仏教の初学者です。何卒よろしくお願い致します。
 
①ブッダがナイフで刺されたら、どう反応されたでしょうか。
 慈悲で相手を許されるかと思いますが、止血しようとしますか?
 「生への執着」すら持たないのでしょうか。(想像で構いません)
 
②より良い生のため、「知足」と「向上心」をどう両立させるか?
以下の4パターンを考えてみました。
 
【良さそうな例】
A「相手のため」×「向上心」 (例)より喜ばれる仕事をしたい
B「自分のため」×「知 足」 (例)菜食で十分
 
【悪そうな例】
C「相手のため」×「知 足」 (例)今の仕事の質で十分
D「自分のため」×「向上心」 (例)より美味しい食事をしたい
 
しかし、諸法無我を考えると混乱します。
異なる線引きが適切でしょうか?    
また、向上心は往々にして執着/煩悩に変わりそうですね。
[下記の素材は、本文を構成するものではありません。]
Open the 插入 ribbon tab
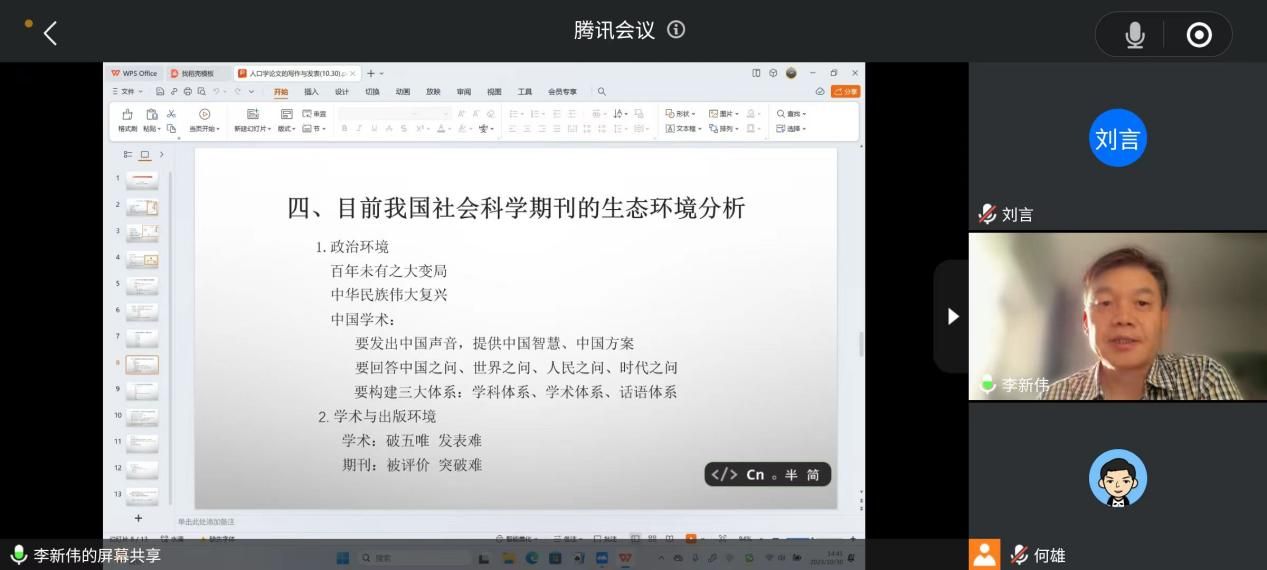 (311, 92)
。
 
③人間は「感覚」に「反応」して、喜んだり悲しんだりするかと。
 
A 感覚「喉が渇いた」etc.
B 反応「不快だ」etc.
 
瞑想や修行で、A⇒Bの繋がりを弱めることは可能だと思います。
悟りとは、A⇒Bの繋がりが無くなる(=涅槃)との認識です。

そこで質問。悟ったら、生きてて楽しいのでしょうか?
(批判する意図は全くありません)
 
一切皆苦を前提とした上で、喜んだり悲しんだり「いま」を味わうのが「生きる」とすると、悟ってどんな「いいこと」があるのでしょうか?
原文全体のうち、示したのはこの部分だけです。